Look through the listing below and report every line that contains "node".
————————
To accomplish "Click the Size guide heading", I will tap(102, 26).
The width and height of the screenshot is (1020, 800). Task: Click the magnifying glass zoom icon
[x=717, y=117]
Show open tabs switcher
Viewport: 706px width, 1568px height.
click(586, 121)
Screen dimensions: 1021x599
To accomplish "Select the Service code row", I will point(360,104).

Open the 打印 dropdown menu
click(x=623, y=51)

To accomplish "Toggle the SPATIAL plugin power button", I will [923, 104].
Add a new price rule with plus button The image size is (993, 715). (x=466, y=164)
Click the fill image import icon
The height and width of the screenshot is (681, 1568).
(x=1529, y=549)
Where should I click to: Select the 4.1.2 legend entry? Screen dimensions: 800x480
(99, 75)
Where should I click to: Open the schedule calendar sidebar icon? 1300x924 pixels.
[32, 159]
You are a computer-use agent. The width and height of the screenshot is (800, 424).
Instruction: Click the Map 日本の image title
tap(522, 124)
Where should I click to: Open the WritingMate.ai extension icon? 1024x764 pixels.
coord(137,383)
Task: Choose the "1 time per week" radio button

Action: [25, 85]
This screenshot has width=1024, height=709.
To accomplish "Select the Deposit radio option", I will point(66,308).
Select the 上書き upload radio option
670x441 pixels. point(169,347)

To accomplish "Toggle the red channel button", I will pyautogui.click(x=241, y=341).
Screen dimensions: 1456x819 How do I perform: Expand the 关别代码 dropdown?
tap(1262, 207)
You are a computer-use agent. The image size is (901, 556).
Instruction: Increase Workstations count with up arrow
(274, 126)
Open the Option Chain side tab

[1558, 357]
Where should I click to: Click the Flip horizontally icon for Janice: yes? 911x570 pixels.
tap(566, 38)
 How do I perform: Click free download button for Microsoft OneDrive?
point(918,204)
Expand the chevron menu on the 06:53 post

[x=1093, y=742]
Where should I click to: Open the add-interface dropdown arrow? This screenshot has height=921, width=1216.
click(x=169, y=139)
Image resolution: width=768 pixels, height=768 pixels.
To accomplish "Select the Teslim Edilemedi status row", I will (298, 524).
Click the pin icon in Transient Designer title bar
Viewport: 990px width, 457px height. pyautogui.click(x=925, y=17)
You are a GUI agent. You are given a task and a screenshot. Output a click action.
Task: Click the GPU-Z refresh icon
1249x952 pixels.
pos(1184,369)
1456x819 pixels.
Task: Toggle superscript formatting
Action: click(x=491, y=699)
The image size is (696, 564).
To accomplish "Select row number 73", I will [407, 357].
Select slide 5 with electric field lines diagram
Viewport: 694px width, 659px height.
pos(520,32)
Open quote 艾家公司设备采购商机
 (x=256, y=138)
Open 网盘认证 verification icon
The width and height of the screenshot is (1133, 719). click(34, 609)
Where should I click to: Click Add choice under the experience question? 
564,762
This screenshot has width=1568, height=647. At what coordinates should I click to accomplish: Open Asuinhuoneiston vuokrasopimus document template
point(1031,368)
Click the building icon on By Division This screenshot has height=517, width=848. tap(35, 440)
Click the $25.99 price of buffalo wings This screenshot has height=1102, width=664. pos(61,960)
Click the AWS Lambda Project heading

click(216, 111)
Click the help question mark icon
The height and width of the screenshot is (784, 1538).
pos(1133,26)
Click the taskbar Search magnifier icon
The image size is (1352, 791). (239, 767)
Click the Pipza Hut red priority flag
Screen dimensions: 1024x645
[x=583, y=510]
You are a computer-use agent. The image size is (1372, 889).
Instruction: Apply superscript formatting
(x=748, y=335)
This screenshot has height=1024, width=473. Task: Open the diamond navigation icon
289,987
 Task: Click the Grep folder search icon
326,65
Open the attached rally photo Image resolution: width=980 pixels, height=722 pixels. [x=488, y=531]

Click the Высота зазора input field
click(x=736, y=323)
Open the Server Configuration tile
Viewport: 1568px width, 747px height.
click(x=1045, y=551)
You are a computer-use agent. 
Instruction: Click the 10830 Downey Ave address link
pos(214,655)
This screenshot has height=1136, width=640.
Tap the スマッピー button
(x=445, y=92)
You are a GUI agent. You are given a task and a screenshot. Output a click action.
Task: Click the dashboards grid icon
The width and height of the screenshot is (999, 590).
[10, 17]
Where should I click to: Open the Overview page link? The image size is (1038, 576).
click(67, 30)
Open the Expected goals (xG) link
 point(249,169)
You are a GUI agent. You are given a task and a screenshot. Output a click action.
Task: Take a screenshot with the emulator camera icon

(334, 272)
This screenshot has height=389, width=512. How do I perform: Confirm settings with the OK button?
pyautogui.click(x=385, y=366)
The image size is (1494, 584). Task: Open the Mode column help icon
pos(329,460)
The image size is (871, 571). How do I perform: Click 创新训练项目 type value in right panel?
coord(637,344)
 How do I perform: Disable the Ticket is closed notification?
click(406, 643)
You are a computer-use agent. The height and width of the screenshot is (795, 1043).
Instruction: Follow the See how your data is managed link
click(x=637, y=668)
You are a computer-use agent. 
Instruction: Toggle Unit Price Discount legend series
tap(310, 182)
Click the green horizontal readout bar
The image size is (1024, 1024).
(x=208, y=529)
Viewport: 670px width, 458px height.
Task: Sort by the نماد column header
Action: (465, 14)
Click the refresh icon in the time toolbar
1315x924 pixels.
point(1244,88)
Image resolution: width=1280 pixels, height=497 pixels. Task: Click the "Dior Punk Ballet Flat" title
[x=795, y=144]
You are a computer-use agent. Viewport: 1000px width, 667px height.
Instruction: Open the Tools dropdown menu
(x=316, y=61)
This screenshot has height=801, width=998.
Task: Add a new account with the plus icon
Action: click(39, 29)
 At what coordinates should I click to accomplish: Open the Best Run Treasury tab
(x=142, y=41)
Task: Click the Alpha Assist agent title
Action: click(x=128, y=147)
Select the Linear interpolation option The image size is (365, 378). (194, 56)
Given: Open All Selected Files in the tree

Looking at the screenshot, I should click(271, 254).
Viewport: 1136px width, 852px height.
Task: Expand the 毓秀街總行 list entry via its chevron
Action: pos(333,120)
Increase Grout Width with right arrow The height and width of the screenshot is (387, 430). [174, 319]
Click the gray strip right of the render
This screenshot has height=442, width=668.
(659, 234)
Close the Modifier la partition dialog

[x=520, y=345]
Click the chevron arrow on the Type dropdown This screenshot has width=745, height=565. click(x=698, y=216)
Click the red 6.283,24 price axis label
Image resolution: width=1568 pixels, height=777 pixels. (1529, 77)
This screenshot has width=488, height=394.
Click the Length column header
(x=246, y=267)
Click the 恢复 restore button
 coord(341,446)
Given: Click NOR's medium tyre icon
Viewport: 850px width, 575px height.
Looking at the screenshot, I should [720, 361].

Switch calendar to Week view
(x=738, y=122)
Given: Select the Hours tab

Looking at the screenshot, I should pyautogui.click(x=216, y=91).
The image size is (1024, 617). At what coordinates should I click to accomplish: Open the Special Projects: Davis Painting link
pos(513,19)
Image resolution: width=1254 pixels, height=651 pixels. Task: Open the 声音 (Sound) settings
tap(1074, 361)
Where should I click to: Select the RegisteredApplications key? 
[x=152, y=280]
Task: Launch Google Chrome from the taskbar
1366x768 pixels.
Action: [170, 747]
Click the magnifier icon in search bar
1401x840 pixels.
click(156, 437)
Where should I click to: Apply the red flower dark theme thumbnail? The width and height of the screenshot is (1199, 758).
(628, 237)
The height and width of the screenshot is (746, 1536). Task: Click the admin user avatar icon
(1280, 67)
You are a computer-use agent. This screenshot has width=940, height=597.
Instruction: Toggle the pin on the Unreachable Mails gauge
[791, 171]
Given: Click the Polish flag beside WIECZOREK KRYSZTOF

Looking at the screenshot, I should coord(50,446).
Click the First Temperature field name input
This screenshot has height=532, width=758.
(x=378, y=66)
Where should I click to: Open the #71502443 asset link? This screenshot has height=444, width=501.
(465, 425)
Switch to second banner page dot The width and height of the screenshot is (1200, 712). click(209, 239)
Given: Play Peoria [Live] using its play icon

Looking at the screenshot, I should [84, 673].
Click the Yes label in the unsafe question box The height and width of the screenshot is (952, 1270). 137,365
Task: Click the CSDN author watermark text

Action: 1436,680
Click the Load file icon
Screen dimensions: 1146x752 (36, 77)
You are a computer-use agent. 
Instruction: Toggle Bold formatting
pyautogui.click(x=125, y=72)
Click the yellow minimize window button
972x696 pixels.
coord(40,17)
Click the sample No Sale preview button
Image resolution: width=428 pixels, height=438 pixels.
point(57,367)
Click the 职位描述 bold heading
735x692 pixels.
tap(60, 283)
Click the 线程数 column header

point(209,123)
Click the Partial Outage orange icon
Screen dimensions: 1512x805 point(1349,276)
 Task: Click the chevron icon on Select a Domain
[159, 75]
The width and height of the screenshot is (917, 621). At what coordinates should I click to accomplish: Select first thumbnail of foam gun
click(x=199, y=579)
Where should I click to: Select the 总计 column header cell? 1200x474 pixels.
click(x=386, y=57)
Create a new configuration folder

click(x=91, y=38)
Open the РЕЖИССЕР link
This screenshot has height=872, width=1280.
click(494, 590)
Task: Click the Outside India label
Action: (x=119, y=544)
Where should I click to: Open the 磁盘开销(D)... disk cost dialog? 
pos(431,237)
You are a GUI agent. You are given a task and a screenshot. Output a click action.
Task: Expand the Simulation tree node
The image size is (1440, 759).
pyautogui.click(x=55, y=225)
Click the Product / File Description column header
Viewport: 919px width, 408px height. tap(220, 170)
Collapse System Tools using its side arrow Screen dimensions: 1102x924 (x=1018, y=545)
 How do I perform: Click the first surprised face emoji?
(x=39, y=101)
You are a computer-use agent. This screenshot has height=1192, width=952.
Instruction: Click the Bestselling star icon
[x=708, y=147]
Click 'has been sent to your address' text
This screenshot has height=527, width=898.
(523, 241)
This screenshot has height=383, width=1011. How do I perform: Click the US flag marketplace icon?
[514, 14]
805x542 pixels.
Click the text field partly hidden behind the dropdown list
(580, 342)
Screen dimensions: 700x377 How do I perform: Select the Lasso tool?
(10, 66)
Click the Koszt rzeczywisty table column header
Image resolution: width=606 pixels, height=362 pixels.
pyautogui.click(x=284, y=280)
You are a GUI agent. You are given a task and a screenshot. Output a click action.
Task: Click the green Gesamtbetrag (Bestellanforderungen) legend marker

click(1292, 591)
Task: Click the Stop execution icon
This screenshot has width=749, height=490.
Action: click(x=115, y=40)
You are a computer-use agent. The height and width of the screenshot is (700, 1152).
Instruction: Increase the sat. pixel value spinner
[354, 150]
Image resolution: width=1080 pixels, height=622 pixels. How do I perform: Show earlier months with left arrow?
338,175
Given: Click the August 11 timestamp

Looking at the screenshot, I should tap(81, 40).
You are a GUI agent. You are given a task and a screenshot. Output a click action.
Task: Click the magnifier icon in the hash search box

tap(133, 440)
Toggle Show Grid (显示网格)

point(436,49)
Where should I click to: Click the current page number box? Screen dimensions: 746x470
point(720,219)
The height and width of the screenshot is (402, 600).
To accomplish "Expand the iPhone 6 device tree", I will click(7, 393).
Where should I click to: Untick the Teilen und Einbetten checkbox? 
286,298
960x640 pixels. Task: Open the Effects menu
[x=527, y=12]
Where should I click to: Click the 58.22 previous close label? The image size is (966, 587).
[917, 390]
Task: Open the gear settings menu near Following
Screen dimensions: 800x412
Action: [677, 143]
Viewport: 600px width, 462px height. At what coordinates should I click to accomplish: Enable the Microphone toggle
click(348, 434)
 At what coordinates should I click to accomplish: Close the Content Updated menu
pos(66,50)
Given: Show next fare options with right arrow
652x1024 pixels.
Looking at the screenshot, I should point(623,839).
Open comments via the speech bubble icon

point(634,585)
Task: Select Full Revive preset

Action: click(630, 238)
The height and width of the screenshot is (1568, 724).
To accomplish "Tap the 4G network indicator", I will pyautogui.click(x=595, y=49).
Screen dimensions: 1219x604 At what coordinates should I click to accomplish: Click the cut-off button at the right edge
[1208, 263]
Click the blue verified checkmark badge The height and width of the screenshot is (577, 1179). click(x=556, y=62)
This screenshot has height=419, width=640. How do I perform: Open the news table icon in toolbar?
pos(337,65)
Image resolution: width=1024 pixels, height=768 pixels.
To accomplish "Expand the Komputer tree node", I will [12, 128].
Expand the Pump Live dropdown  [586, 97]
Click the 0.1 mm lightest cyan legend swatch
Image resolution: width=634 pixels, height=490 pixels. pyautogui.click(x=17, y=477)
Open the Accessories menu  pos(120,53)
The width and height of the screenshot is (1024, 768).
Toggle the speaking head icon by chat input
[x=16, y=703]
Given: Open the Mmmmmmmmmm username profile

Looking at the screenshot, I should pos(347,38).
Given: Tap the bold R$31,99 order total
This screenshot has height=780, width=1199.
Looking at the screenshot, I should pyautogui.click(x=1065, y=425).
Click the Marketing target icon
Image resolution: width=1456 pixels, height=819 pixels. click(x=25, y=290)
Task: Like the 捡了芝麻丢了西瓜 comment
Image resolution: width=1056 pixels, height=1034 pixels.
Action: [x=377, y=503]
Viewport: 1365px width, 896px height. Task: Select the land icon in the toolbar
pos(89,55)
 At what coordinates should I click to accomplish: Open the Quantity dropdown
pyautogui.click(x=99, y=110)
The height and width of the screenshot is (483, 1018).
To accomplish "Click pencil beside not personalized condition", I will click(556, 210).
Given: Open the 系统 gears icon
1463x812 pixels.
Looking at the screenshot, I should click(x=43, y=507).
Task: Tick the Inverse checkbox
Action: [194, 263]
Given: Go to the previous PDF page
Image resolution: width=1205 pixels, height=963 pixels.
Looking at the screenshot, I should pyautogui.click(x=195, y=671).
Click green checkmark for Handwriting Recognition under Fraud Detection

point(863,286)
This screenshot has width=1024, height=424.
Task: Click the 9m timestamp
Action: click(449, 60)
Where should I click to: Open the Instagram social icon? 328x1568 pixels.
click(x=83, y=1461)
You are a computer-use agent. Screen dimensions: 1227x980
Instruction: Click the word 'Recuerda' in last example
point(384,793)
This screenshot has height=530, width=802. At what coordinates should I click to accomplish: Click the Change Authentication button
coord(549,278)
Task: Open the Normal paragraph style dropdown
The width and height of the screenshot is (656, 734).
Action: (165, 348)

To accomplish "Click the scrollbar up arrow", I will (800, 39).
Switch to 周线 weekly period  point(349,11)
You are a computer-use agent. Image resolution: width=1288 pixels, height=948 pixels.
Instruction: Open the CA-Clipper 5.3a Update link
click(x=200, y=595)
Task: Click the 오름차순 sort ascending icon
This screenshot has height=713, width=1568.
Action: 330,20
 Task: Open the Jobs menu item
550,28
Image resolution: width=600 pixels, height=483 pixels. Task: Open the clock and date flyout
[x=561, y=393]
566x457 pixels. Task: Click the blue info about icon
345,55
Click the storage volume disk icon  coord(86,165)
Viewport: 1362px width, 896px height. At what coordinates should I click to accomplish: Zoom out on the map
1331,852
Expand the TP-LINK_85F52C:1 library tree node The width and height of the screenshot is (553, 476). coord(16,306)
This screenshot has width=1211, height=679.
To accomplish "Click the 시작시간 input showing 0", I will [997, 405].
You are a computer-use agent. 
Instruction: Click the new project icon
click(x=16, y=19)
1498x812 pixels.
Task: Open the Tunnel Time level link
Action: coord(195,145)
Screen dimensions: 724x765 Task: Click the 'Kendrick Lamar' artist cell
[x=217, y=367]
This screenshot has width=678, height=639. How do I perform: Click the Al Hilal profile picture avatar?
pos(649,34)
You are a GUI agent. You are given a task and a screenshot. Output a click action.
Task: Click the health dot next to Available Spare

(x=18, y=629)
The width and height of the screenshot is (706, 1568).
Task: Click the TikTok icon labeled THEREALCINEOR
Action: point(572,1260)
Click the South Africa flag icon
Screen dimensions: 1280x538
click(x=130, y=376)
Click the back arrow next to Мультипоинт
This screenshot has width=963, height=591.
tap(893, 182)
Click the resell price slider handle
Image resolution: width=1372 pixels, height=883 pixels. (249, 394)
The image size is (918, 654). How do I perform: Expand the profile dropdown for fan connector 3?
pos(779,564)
————————
FINAL ANSWER:
Task: Expand the Simulation tree node
To accomplish "Expand the Komputer tree node", I will [12, 128].
Expand the TP-LINK_85F52C:1 library tree node The width and height of the screenshot is (553, 476). coord(16,306)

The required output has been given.